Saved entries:
···
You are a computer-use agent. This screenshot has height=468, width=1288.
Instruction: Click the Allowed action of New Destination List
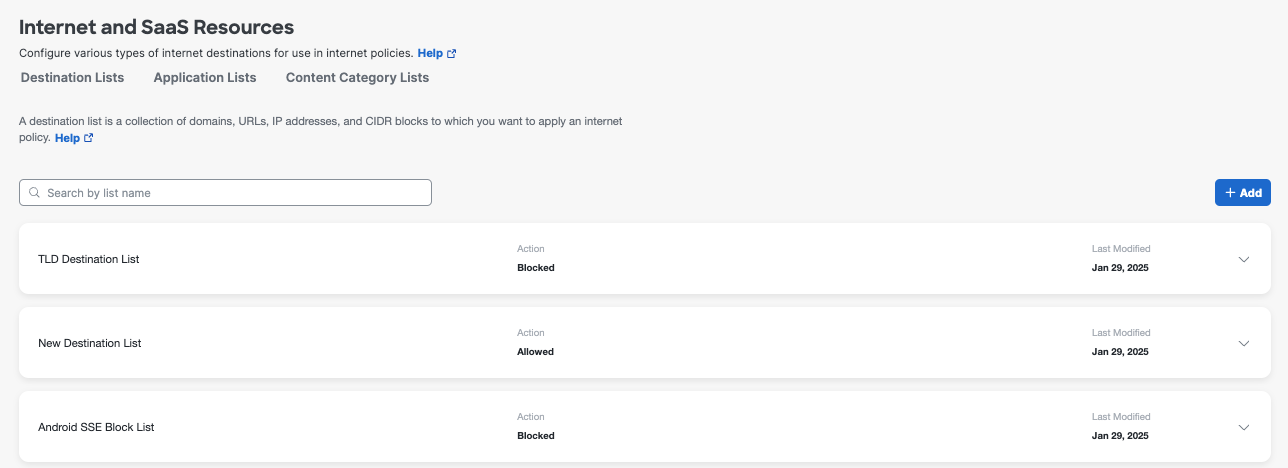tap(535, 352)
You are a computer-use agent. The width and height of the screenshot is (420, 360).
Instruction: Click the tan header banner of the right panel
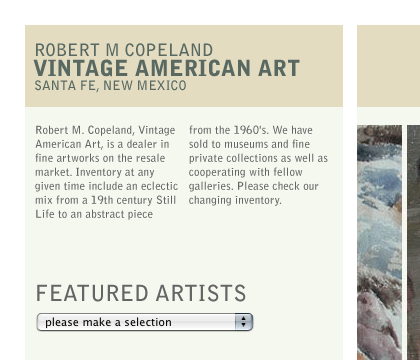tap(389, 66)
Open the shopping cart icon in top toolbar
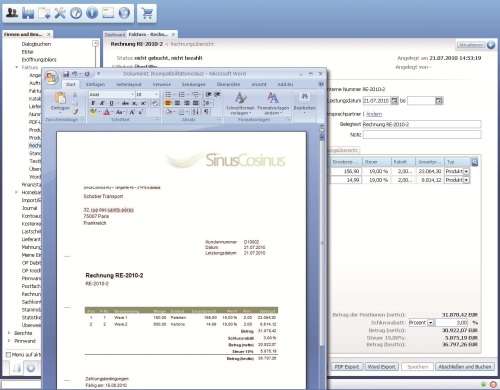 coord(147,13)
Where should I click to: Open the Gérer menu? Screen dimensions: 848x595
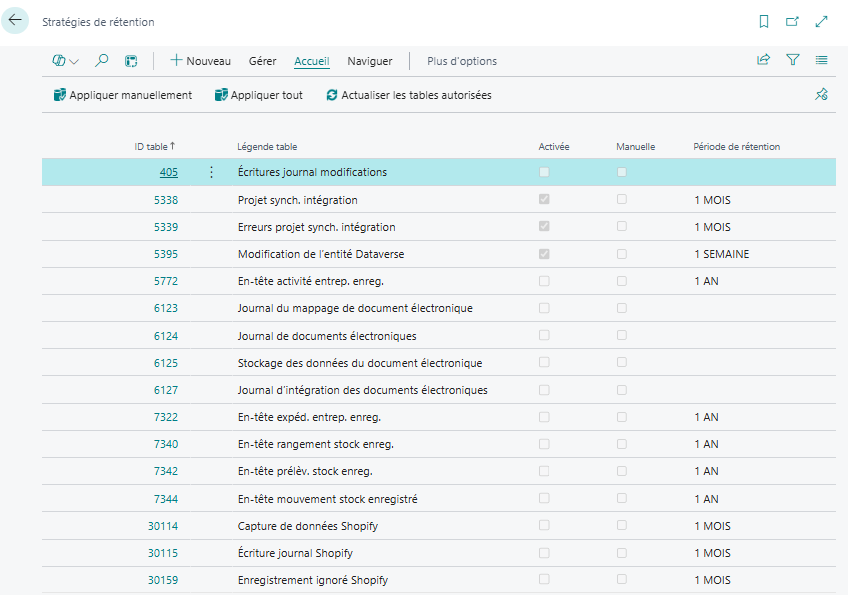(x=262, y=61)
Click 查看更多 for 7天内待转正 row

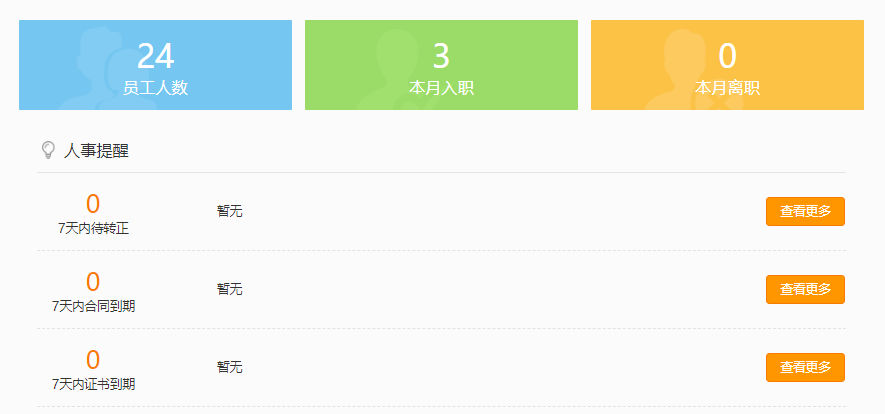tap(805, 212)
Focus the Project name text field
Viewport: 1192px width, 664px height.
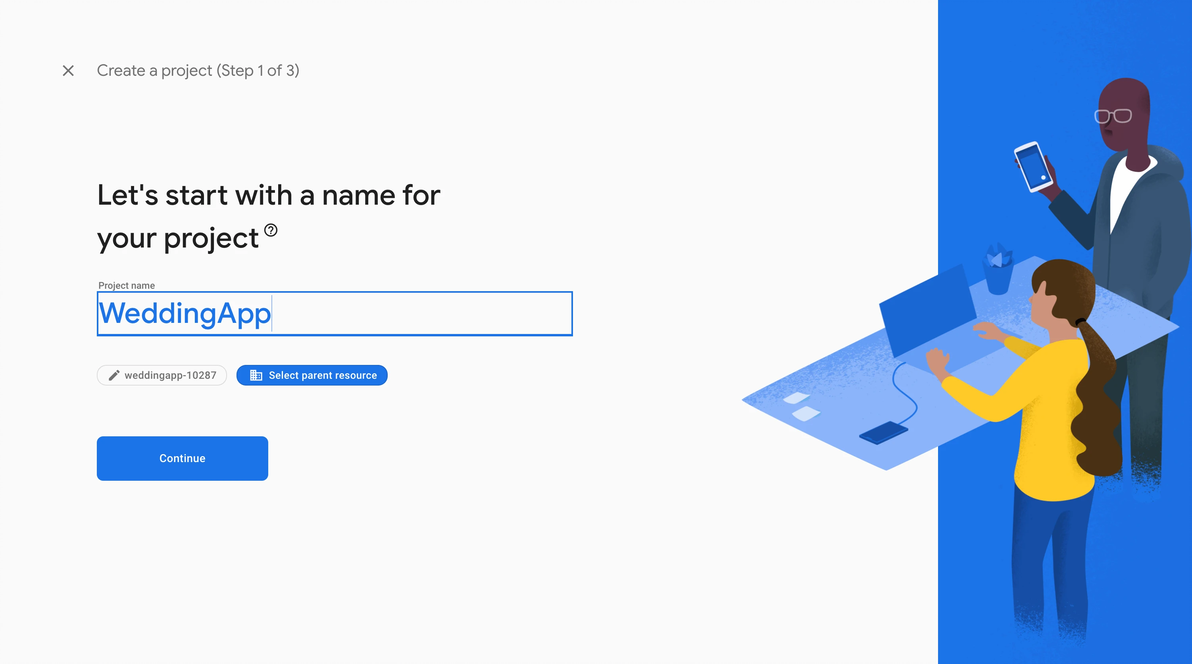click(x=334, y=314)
···
#### [Exercise directions]
Copy every line of the listing above word for word, leaving out the pictures.

#### [Result of this task]
You are a computer-use agent. This screenshot has height=468, width=1288.
Instruction: Click the Allowed action of New Destination List
tap(535, 352)
You are a computer-use agent. The width and height of the screenshot is (420, 360).
Instruction: Click the tan header banner of the right panel
tap(389, 66)
Open the shopping cart icon in top toolbar
 coord(147,13)
Where should I click to: Open the Gérer menu? Screen dimensions: 848x595
(x=262, y=61)
Click 查看更多 for 7天内待转正 row

tap(805, 212)
Focus the Project name text field
Viewport: 1192px width, 664px height.
click(x=334, y=314)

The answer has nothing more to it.